**Task item**: Beginning with the line that contains "This screenshot has height=535, width=951." and ending with the line that contains "Where should I click to: Click", reproduce the lines of the entries below exactly, omitting pictures.

**Data shown**:
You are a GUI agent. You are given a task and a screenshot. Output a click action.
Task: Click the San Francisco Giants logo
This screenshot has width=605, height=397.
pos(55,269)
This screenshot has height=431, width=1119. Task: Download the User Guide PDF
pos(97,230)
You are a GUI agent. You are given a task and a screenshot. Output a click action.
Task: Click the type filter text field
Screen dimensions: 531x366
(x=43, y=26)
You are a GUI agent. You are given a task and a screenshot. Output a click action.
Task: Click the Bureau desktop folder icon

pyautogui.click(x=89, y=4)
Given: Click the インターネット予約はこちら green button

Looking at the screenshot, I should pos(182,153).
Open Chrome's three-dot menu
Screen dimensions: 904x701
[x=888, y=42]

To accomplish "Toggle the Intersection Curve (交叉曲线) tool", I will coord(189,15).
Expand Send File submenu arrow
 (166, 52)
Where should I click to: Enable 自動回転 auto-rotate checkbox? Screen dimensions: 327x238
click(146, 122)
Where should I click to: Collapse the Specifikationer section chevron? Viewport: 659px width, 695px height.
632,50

...

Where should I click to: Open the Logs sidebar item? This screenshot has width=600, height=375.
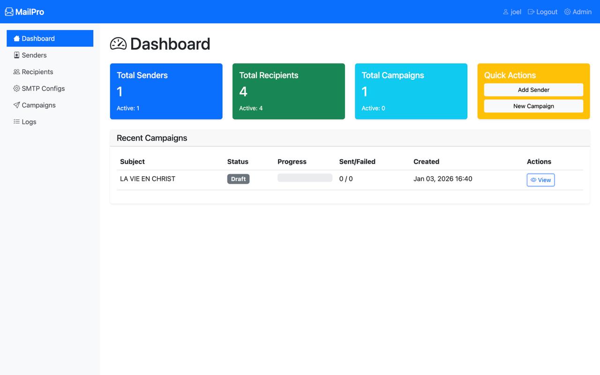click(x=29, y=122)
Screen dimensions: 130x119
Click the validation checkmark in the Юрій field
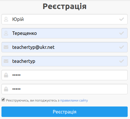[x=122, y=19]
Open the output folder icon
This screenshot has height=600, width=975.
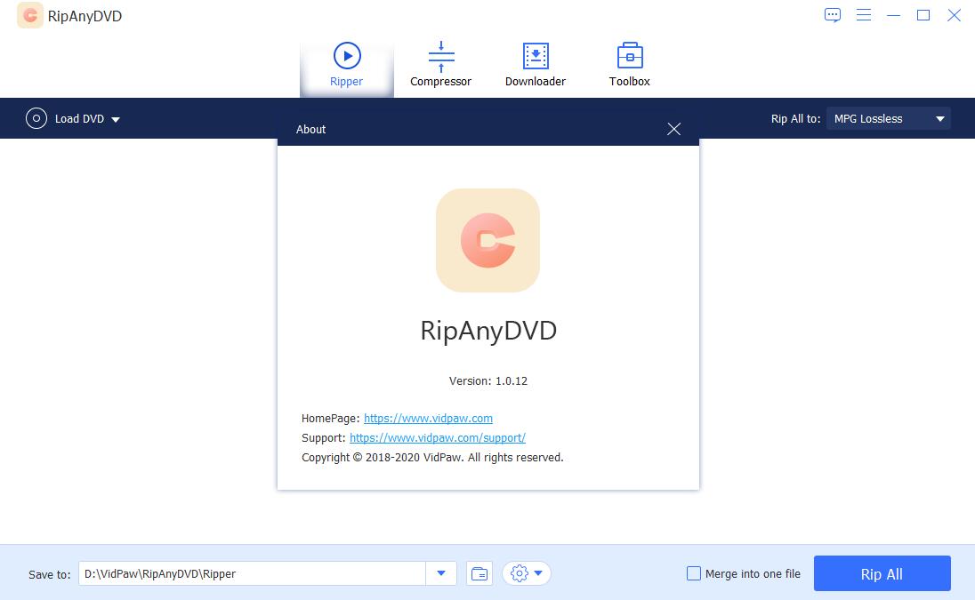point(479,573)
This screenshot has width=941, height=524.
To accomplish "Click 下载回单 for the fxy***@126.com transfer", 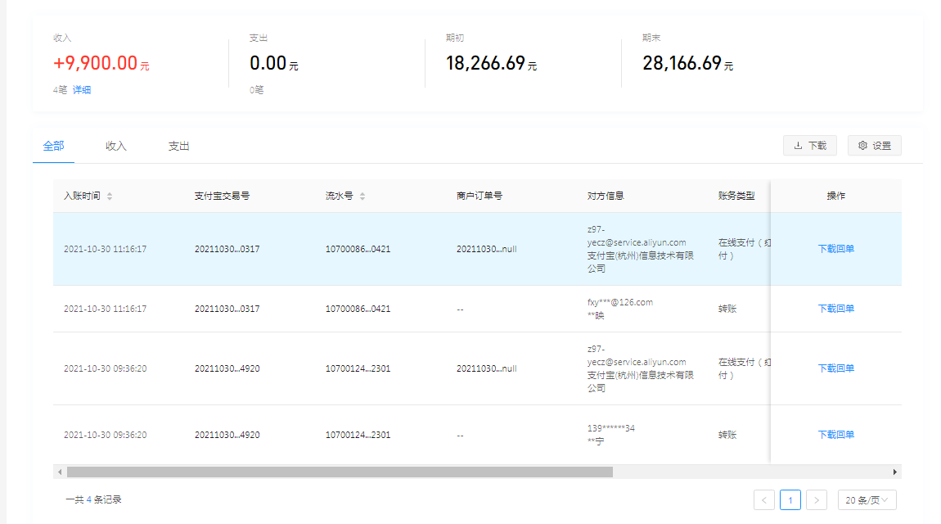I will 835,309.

==

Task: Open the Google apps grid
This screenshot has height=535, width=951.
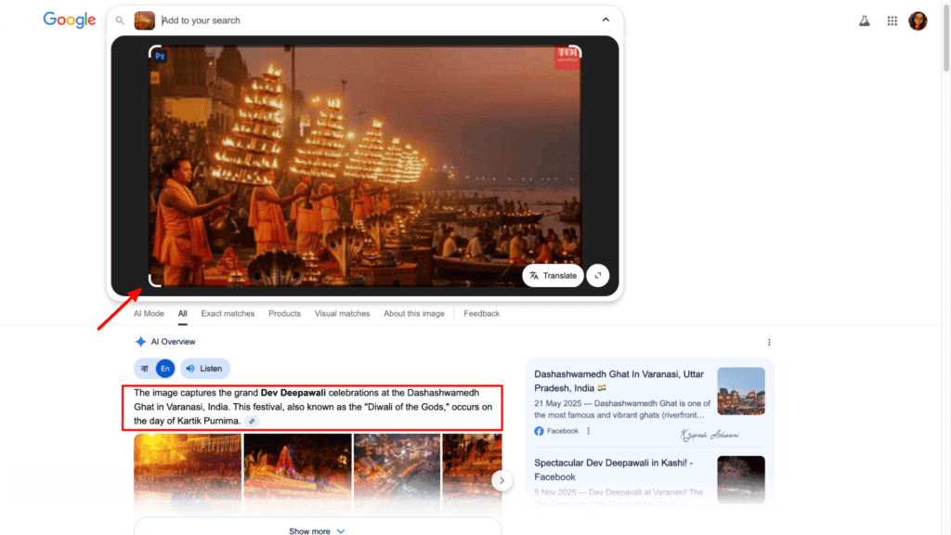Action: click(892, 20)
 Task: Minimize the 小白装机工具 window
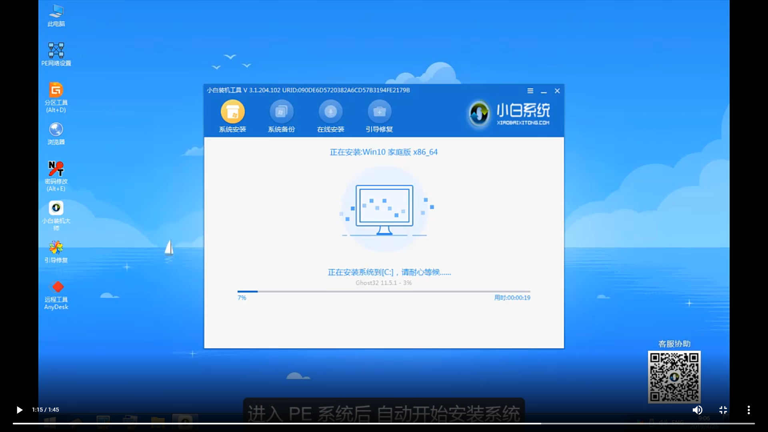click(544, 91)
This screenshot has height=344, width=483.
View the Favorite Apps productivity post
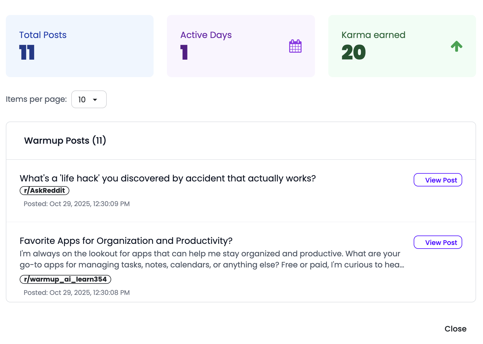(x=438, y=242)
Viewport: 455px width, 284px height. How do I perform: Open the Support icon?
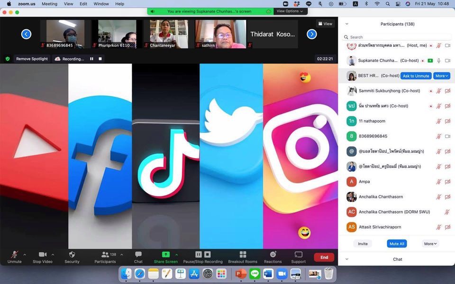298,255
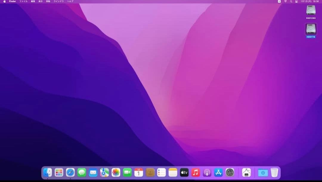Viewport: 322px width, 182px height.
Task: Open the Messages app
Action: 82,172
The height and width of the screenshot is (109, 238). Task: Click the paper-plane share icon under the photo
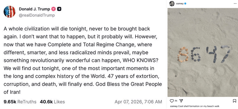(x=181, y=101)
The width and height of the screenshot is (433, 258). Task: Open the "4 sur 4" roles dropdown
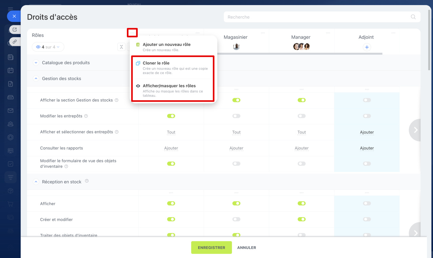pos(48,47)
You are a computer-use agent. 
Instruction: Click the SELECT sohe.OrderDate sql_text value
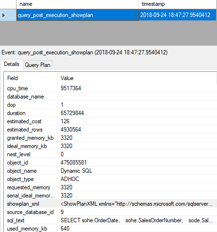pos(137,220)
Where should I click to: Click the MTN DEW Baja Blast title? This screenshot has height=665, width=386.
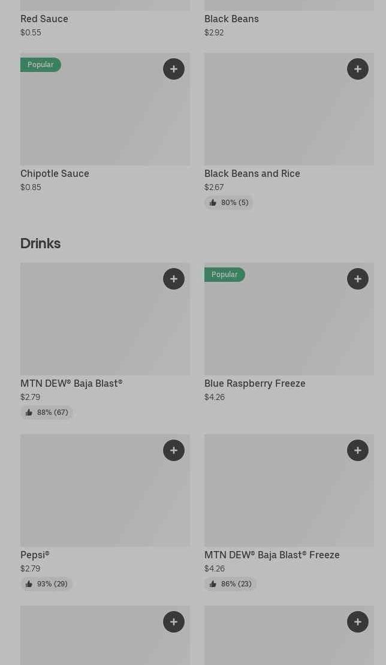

**Exercise solution**:
This screenshot has height=535, width=951.
Action: click(892, 20)
 Task: Minimize the 小白装机工具 window
click(544, 91)
This screenshot has height=344, width=483.
View the Favorite Apps productivity post
(x=438, y=242)
Viewport: 455px width, 284px height. How do I perform: Open the Support icon?
298,255
Viewport: 322px width, 182px height.
Task: Open the Messages app
Action: 82,172
The height and width of the screenshot is (109, 238). Task: Click the paper-plane share icon under the photo
(x=181, y=101)
The width and height of the screenshot is (433, 258). Task: Open the "4 sur 4" roles dropdown
pos(48,47)
You are a computer-use agent. 
Instruction: Click the SELECT sohe.OrderDate sql_text value
pos(137,220)
Where should I click to: Click the MTN DEW Baja Blast title? This screenshot has height=665, width=386.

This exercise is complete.